Exercise aim: Look through the entries for the string "agent" and copy every line where it shows up.

Records for this task:
=== Begin Enclosure ===

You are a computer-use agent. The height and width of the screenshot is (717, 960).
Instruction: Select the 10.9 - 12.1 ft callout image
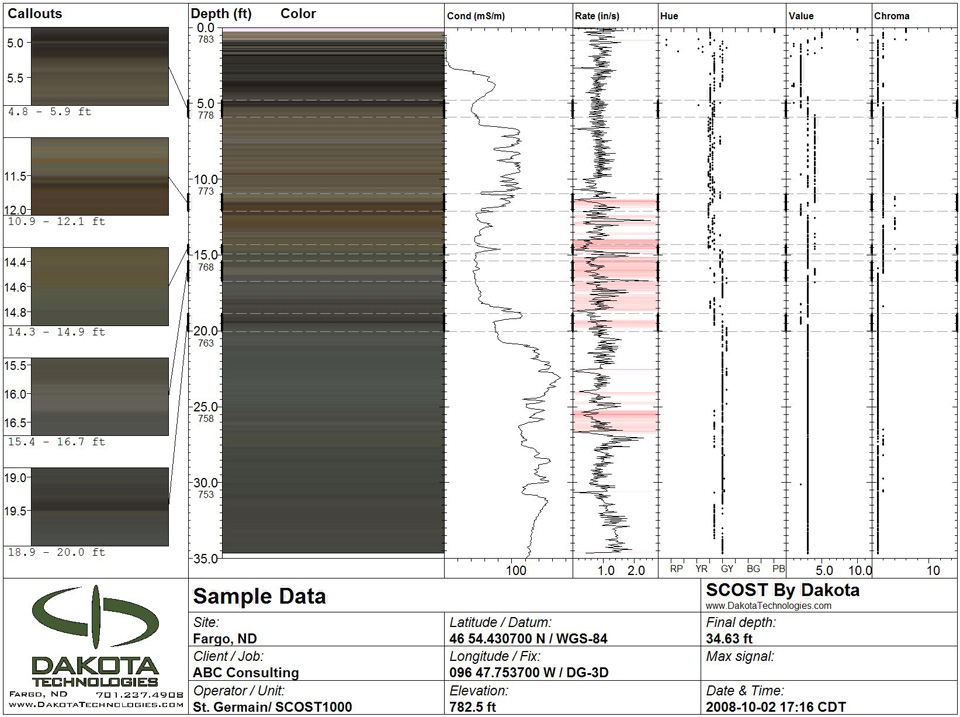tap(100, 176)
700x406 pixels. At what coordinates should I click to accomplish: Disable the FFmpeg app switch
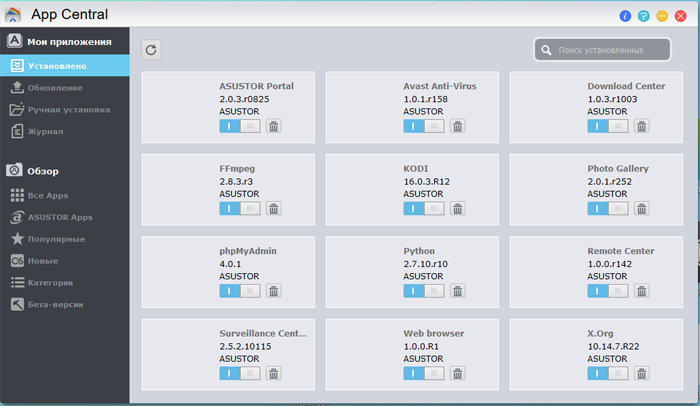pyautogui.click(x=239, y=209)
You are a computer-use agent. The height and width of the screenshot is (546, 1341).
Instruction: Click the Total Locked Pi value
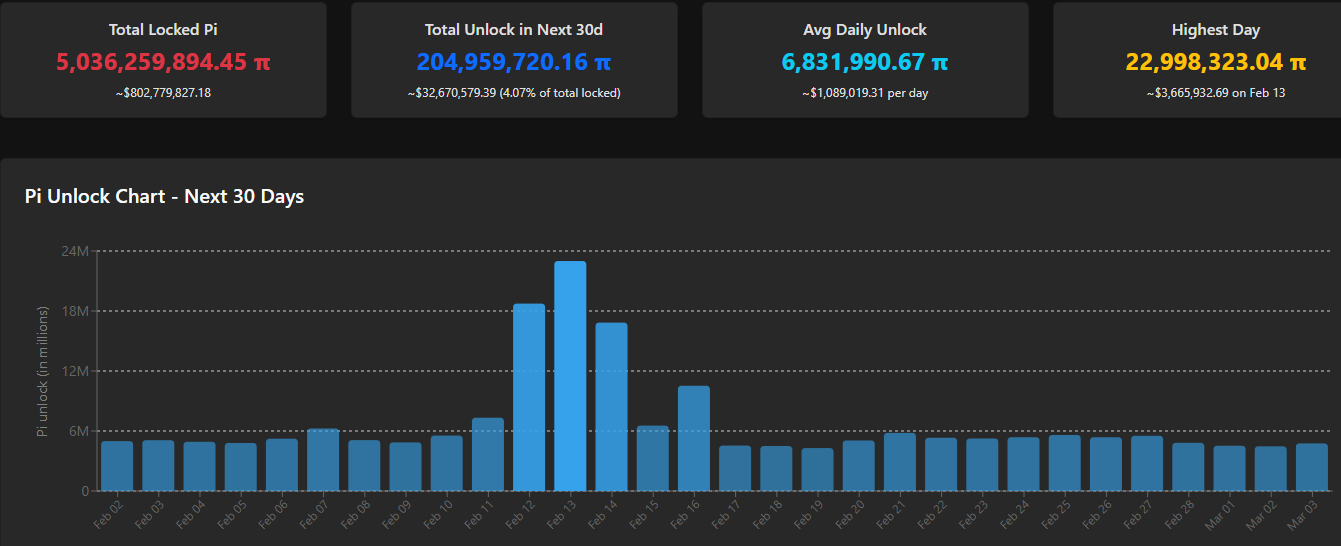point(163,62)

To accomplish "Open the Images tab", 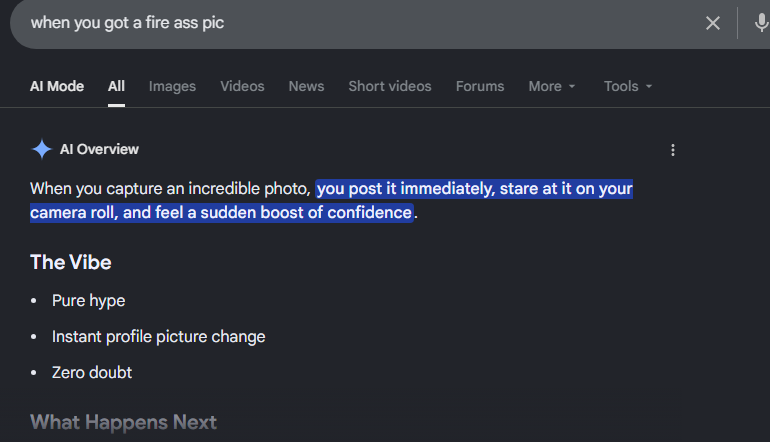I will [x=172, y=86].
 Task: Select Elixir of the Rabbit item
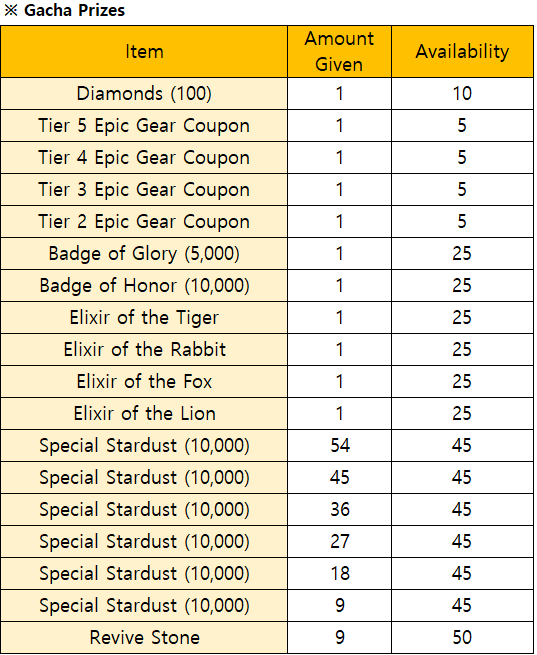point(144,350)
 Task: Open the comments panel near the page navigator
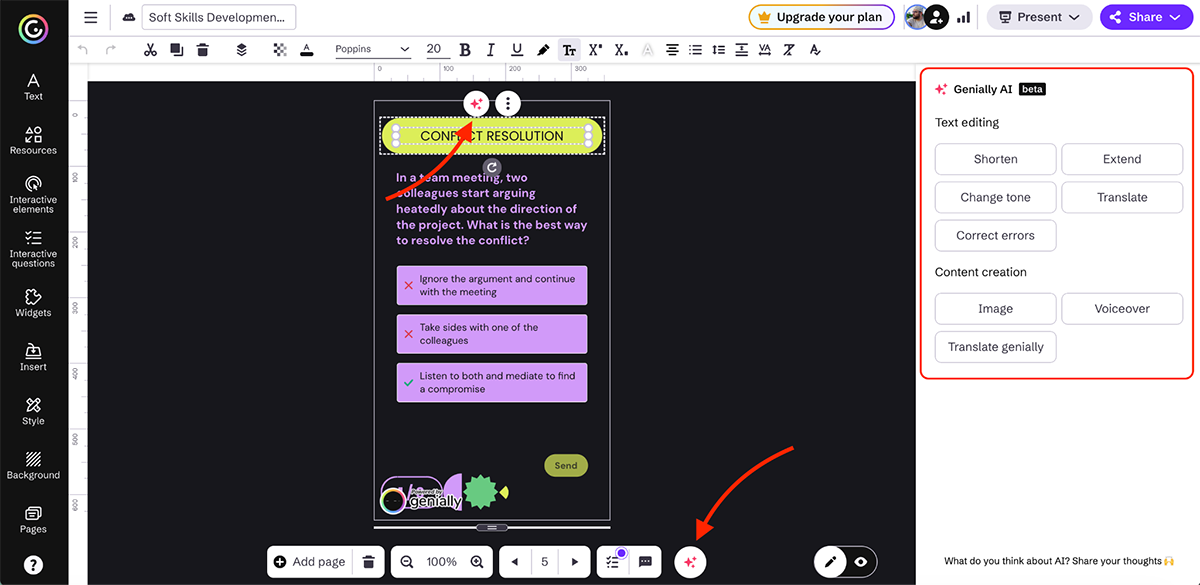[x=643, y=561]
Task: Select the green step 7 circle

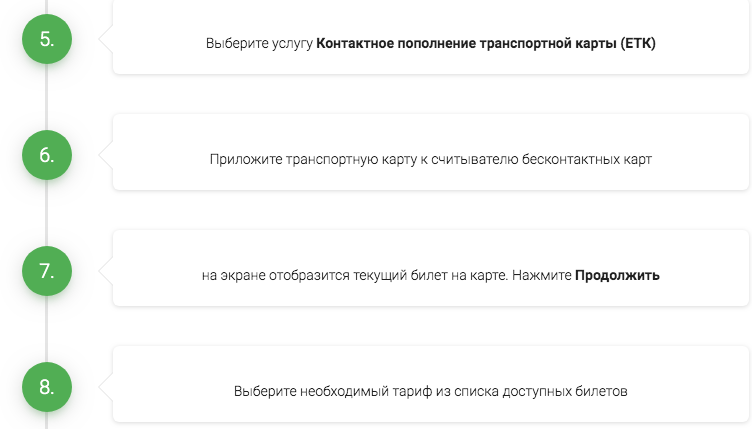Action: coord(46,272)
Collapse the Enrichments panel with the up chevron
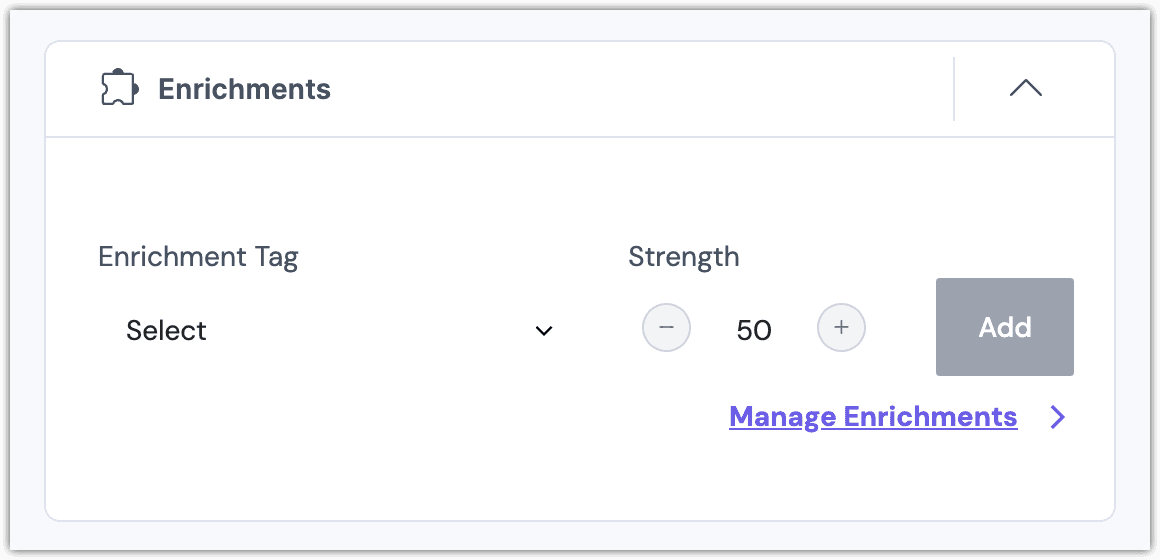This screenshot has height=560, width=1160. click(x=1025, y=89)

=== End Enclosure ===

Exercise solution:
You are a computer-use agent. The height and width of the screenshot is (717, 960).
You are a computer-use agent. The height and width of the screenshot is (546, 1341).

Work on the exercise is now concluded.